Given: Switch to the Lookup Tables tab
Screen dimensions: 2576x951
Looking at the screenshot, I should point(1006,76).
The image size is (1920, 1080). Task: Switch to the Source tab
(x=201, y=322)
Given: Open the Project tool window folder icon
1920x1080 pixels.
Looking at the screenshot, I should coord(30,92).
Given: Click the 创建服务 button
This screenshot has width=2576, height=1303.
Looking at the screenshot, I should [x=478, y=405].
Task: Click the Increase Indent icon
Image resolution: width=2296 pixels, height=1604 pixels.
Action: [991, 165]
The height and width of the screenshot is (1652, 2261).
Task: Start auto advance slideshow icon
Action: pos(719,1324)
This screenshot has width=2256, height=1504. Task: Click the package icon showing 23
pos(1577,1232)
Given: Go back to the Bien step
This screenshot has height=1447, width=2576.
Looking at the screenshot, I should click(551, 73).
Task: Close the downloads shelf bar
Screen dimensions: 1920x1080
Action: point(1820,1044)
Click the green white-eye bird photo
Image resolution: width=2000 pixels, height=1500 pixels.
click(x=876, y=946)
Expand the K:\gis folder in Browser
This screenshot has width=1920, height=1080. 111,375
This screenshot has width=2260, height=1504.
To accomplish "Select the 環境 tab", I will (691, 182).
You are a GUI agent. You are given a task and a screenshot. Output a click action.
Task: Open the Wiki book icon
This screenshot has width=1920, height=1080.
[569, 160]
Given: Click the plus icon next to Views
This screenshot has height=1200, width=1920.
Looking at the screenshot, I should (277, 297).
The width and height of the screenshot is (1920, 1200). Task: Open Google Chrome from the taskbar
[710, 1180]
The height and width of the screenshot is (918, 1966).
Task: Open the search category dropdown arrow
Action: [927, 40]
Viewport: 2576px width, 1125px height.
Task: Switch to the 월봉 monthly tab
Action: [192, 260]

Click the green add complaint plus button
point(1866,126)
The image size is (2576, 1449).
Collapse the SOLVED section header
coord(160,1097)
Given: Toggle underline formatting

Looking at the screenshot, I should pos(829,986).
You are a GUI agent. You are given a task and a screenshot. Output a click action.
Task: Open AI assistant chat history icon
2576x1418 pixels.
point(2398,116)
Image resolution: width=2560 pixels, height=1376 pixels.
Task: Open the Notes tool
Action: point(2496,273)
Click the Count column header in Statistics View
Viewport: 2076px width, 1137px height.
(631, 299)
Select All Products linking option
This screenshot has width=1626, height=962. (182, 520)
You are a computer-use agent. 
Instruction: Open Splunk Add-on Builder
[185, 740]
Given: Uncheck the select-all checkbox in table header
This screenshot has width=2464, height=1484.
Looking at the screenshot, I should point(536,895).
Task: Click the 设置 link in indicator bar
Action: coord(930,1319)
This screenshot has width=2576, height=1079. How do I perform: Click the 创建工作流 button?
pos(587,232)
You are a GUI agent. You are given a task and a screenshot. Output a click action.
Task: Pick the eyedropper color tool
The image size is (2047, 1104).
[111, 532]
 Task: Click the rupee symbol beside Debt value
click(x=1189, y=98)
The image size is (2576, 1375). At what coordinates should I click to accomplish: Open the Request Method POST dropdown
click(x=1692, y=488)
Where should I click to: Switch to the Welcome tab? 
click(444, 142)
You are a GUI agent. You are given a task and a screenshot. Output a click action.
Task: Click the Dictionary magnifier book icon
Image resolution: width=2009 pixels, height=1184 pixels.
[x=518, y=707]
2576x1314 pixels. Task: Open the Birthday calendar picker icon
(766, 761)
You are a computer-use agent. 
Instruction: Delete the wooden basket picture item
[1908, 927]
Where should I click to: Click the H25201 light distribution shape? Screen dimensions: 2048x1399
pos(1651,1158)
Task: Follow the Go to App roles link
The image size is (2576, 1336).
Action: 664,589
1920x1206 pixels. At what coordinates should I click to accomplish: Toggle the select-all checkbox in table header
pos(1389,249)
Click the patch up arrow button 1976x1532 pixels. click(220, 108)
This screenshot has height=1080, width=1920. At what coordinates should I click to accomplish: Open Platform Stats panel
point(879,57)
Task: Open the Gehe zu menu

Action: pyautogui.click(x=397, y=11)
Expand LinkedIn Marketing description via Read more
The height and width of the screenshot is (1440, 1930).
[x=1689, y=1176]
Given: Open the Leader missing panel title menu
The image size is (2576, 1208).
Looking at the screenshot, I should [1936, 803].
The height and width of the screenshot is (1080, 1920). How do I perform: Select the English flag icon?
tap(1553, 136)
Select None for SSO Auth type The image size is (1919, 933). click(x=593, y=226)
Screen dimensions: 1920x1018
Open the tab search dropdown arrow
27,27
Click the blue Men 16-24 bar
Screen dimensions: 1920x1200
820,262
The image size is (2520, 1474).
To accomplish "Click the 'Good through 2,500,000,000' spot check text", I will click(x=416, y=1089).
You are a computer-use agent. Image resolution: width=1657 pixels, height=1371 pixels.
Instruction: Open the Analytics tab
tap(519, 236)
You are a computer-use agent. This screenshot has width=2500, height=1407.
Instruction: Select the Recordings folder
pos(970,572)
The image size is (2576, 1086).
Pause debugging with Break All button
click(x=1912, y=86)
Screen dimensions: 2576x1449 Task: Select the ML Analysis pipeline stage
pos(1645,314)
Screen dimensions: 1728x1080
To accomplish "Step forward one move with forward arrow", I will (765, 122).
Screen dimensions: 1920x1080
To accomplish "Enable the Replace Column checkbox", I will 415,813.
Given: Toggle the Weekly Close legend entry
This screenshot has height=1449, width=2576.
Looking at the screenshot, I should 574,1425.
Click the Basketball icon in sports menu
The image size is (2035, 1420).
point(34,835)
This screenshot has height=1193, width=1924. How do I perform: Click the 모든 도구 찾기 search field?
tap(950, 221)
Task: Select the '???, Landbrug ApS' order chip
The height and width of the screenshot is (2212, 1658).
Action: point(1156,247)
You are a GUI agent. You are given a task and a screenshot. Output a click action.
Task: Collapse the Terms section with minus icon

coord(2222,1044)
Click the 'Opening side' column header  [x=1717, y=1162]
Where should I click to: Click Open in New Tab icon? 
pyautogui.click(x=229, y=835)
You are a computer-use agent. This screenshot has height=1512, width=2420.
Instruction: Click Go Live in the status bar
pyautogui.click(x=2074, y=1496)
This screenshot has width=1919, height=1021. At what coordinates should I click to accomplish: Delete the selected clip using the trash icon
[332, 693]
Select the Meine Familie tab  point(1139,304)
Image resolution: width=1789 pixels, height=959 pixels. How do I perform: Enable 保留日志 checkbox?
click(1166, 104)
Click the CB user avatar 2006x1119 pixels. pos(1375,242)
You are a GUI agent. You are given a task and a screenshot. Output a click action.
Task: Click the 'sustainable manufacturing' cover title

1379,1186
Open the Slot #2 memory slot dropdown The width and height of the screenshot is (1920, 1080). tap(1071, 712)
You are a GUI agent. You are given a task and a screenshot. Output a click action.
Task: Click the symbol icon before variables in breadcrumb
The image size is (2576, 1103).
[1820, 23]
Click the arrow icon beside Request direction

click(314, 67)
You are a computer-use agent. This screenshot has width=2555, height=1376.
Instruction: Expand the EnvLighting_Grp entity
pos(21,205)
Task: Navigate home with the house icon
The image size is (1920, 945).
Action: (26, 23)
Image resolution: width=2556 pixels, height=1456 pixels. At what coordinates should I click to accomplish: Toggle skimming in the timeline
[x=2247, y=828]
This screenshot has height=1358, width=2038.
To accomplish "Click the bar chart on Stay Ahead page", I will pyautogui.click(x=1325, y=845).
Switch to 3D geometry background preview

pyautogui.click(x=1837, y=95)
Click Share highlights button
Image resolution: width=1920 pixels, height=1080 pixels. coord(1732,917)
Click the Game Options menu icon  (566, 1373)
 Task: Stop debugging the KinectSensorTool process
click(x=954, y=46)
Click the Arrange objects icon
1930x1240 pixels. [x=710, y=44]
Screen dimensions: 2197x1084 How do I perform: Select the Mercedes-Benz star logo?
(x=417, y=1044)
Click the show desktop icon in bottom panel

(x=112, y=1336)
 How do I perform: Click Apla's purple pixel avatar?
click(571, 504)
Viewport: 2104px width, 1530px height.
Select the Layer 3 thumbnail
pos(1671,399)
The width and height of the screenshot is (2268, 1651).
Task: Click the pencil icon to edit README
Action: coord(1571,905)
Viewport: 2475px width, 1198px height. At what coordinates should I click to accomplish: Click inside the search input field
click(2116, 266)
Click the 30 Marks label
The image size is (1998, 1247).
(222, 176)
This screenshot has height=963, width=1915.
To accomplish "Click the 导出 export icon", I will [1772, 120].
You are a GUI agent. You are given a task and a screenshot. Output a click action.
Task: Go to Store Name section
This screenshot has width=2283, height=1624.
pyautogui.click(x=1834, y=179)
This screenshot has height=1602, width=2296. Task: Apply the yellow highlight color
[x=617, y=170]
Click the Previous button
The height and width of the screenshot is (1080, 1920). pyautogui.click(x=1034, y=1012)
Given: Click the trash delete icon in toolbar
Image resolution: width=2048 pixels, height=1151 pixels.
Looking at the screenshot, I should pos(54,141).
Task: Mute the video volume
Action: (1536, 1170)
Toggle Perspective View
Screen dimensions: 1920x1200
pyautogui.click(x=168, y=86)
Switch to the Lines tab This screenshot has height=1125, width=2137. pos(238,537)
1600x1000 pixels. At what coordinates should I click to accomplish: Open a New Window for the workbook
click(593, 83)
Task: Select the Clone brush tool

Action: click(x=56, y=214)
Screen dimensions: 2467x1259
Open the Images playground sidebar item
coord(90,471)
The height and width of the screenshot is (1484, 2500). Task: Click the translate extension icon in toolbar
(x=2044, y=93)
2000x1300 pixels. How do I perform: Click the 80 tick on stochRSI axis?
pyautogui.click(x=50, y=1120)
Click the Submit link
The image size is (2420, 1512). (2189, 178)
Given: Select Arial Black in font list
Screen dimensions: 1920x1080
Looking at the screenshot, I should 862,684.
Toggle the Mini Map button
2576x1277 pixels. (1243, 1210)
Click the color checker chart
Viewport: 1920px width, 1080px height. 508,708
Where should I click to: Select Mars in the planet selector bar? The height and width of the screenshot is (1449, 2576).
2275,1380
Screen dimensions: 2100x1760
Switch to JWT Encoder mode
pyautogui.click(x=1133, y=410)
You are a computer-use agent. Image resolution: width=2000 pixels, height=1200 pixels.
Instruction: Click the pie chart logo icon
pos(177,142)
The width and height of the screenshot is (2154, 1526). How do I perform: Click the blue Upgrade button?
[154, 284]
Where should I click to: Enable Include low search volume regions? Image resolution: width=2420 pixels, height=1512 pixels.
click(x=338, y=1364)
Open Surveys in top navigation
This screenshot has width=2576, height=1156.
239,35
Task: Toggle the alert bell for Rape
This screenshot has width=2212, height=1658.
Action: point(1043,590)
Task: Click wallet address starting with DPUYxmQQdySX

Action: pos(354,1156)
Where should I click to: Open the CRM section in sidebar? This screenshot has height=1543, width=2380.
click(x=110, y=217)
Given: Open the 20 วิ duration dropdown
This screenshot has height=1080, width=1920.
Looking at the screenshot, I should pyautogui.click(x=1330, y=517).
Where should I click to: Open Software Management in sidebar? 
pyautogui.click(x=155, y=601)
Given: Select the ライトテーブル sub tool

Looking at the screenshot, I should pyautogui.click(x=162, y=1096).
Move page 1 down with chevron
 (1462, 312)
--
Scan the data for the word "Close" and copy every line where it shows up.

Task: Close the downloads shelf bar
Given: Toggle the Weekly Close legend entry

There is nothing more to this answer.